It is also why it is never “self-evident” that a minster should be hired or fired – since people hold differing political opinions, they will not agree on who is a “good” or “bad” minister. Outgoing finance minister Tito Mboweni was valued in much of business because he was seen as a champion of markets. For the same reason, sections of the governing alliance and anti-poverty campaigners could not wait to see the back of him. Which side was speaking for the “national interest”?
The claim that a minister must stay or go is, and must always be, an expression of opinion only. A president who ignores that view is not rejecting “the national interest” – they simply have a different view of what that is.
The belief that all happy outcomes – better policing and intelligence or economic growth – can be achieved simply by replacing one minister with another is also a sure recipe for disappointment. As the political head of a department, the minister is responsible for giving it political direction and supporting it politically. These can be important tasks – but they do not mean that the strength or weakness of a department depends on who its minister is.
Most of the “heavy lifting” in government departments is the job of public servants. Ministers can nudge things in particular directions and give political support to officials whose work they value. But they cannot do much more. Two examples illustrate this.
Reality versus hype
Perhaps the most effective minister in South Africa’s democratic life was the late Zola Skweyiya. As social development minister, he was responsible for extending social grants to millions of people. But Skweyiya could have done none of this without the work of his senior civil servants. His role was crucial but it consisted largely of supporting senior officials.
By contrast, there was much enthusiasm before the reshuffle for the removal of police minister Bheki Cele. The reason was obvious – the police performed abysmally during the recent violence. But, whatever Cele’s merits, replacing him would make not an iota of difference to the police’s performance.
There are two reasons why policing the violence was so inept. First, South Africa has never had a competent police service – not under minority rule, when the police’s chief task was preventing black people from expressing themselves or policing racial laws, and not after it. The police are also deeply factionalised and so it is never clear whether officers are failing because they don’t know how to act or because they choose not to.
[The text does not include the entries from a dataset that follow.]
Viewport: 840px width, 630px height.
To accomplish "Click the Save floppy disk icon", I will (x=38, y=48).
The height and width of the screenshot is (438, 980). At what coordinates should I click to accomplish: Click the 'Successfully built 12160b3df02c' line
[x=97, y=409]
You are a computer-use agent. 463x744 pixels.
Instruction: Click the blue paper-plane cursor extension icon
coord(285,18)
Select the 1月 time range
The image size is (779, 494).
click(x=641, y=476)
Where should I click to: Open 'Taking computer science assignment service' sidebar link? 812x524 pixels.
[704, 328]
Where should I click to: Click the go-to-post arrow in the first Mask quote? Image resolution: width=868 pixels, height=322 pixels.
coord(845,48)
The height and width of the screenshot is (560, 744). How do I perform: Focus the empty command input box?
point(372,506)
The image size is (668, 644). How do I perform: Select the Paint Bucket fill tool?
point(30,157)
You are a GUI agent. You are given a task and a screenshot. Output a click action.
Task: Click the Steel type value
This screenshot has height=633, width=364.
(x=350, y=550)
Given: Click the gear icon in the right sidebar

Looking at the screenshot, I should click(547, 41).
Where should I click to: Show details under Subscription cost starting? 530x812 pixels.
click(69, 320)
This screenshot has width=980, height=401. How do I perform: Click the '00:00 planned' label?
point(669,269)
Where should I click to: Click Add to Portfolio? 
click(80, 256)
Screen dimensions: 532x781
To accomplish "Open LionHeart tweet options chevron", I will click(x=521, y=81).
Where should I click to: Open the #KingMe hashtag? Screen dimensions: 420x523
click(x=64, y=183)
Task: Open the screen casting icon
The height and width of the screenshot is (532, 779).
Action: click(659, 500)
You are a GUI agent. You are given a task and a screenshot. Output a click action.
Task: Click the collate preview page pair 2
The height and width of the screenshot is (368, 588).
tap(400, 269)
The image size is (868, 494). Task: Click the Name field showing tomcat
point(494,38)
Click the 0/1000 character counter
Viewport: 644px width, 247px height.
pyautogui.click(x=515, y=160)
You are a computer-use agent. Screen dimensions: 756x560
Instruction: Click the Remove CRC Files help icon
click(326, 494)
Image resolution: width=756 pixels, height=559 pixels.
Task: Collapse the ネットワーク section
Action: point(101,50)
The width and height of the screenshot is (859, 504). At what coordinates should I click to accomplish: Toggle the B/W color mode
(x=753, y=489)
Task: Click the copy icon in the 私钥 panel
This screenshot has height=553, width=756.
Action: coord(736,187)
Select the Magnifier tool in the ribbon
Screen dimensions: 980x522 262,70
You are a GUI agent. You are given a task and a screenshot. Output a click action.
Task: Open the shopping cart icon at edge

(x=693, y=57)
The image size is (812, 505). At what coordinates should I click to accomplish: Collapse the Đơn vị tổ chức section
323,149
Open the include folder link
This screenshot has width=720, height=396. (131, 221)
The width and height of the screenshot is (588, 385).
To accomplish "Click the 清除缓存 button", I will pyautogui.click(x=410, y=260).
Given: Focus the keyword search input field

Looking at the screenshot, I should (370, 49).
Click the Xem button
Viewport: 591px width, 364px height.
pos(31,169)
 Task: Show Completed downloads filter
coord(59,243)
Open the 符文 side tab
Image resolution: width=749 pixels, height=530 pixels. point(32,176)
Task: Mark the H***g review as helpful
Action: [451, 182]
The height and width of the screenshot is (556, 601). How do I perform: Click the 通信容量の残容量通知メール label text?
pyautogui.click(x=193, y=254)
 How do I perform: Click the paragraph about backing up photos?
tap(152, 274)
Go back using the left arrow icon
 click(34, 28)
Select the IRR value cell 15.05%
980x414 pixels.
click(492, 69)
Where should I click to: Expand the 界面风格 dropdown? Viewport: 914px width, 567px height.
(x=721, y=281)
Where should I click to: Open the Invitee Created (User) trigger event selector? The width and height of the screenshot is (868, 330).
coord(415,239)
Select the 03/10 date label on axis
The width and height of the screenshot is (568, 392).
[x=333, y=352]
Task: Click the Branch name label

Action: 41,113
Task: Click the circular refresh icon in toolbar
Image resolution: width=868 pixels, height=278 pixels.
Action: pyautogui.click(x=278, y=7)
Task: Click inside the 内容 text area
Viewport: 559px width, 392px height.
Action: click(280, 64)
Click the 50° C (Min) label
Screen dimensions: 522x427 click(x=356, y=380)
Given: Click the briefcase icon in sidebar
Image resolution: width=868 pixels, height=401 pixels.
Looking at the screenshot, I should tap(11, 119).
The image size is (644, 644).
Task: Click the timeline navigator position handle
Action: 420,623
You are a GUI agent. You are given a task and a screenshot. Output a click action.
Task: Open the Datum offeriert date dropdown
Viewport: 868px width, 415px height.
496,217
None of this will change simply because a minister changes. Change will need a thorough strategy to alter the operational arms of the police and root out factionalism. If that did happen, political support from a minister would help to make a difference. Simply replacing one politician with another would not.
So, cabinet reshuffles are always much less important events than the hype which surrounds them would suggest. If the national debate understood that, it might save itself repeated disappointments.